The next autumn Anna entered Folts Mission Institute, where arrangements were made for her to take the two years' Bible course in three years, in the hope that she might thus regain her health. Her teachers testify that she was a brilliant student, and that her English was so perfect that one who heard her, without seeing her, would never have known that she was a foreigner. When one of them once asked her how it was that she had such a correct pronunciation, she said that when she was in Kiukiang Boarding School she used to watch the lips of the missionaries when they were speaking English, in order to see just how the words were formed.
Her use of words, too, was almost as accurate as her enunciation of them, although occasionally the intricacies of the English language proved somewhat mystifying. For example, when she was at her doctor's office one day he asked if he had given her any medicine when she was there before.
"No, doctor, you gave me a proscription," she answered. The doctor's smile showed her that she had made a mistake, and as soon as they were outside she asked the teacher who was with her what she ought to have said.

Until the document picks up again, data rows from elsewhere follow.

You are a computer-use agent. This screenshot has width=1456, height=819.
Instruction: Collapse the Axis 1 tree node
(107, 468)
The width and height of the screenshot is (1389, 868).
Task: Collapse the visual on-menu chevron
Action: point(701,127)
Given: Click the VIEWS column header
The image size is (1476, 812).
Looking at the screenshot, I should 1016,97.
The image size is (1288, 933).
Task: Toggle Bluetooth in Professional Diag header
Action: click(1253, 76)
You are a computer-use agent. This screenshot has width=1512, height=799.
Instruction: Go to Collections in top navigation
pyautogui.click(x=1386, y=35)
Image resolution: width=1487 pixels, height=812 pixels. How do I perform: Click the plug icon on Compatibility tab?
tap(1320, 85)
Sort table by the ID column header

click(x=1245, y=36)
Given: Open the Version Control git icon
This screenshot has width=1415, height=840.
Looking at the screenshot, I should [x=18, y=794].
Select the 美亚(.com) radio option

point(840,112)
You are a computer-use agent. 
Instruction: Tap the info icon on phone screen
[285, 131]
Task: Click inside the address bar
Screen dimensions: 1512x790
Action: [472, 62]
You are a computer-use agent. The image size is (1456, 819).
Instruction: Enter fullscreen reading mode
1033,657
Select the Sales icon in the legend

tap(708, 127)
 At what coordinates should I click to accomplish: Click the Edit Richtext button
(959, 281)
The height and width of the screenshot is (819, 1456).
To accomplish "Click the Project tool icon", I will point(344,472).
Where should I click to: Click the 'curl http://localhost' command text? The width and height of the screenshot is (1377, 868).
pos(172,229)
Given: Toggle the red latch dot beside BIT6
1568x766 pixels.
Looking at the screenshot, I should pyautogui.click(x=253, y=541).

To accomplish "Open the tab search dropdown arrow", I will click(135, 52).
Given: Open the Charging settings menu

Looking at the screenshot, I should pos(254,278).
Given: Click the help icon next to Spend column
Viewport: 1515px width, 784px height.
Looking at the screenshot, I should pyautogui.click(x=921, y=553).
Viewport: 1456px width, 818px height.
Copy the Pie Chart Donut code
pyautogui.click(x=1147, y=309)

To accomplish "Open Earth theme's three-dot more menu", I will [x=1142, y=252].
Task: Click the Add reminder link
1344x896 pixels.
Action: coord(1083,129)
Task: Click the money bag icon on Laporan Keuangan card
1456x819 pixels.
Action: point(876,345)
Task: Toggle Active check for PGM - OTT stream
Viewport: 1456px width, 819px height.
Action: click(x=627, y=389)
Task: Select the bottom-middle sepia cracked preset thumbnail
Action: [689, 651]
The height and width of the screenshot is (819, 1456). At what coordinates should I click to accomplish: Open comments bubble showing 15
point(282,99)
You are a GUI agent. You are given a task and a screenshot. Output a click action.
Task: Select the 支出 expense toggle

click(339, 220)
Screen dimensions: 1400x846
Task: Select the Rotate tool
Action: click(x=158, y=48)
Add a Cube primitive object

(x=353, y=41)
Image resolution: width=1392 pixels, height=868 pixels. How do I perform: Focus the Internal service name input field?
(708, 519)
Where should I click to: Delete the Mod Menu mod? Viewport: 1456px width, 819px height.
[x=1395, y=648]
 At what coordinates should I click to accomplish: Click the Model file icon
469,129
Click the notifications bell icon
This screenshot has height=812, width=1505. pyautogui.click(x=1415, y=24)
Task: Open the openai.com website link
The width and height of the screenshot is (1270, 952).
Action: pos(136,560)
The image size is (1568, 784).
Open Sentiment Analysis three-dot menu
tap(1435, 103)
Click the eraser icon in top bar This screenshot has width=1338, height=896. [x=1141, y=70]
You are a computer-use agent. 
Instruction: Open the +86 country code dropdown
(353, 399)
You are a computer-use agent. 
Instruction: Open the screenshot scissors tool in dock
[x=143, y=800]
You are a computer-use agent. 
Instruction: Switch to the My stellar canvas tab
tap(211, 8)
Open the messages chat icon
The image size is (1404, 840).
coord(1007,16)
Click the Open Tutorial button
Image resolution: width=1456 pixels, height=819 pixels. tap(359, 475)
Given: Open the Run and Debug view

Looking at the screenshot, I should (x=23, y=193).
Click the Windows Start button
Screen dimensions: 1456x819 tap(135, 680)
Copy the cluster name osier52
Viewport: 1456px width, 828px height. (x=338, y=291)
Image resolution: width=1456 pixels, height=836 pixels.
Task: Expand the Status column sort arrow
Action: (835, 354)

"Prescription, prescription," she repeated. "I must remember that. What was it we had in church last Sunday? Was that a prescription or a proscription?"
"That was a subscription," the teacher told her.
"Oh, yes, a subscription. But what did you call the writing on the stones in the graveyard? Was that a prescription or a subscription?"
"That was an inscription," was the answer, and perhaps it is small wonder that Anna exclaimed in despair, "Oh, this terrible English! Can I ever get it!"
On the whole, however, she was very much at home with the English language. One morning as she was going down to breakfast some one asked, "How is our little China girl this morning?" "Neither cracked nor broken!" was her instant response.
During all her stay in America she was in great demand as a speaker, and did as much of this work as her health permitted, always giving her message in English, and everywhere winning friends for herself and her loved people. "Those who have watched her as she held the attention of large audiences with the simple story of her own people, will not soon forget the modest, unassuming girl who touched their lives for a brief hour," says one who heard her often.
When she entered Folts Institute it was thought that it would be a good thing for her to take vocal lessons to strengthen her throat and lungs. This training was given simply for the sake of her health, and with no expectation that she would ever sing in public, but it soon became evident that she had musical ability of no small degree. Her voice was very sweet, and had such a power to capture the hearts of her hearers that she was given the title of the "Sweet Singer," and was in great demand for meetings large and small. The whole energy of her life was so given to her Master that this newly discovered gift was at once consecrated wholly to His service. "You may think me narrow," she said earnestly, when her teacher proposed that she should study some nature songs, "but I feel that I must be the girl of one song." And into the one song, the Christian hymn, she put her whole soul, as any who heard her sing, "I love to tell the story," "Faith of our fathers," or the one that she perhaps sang most often, "Saved by Grace," will testify.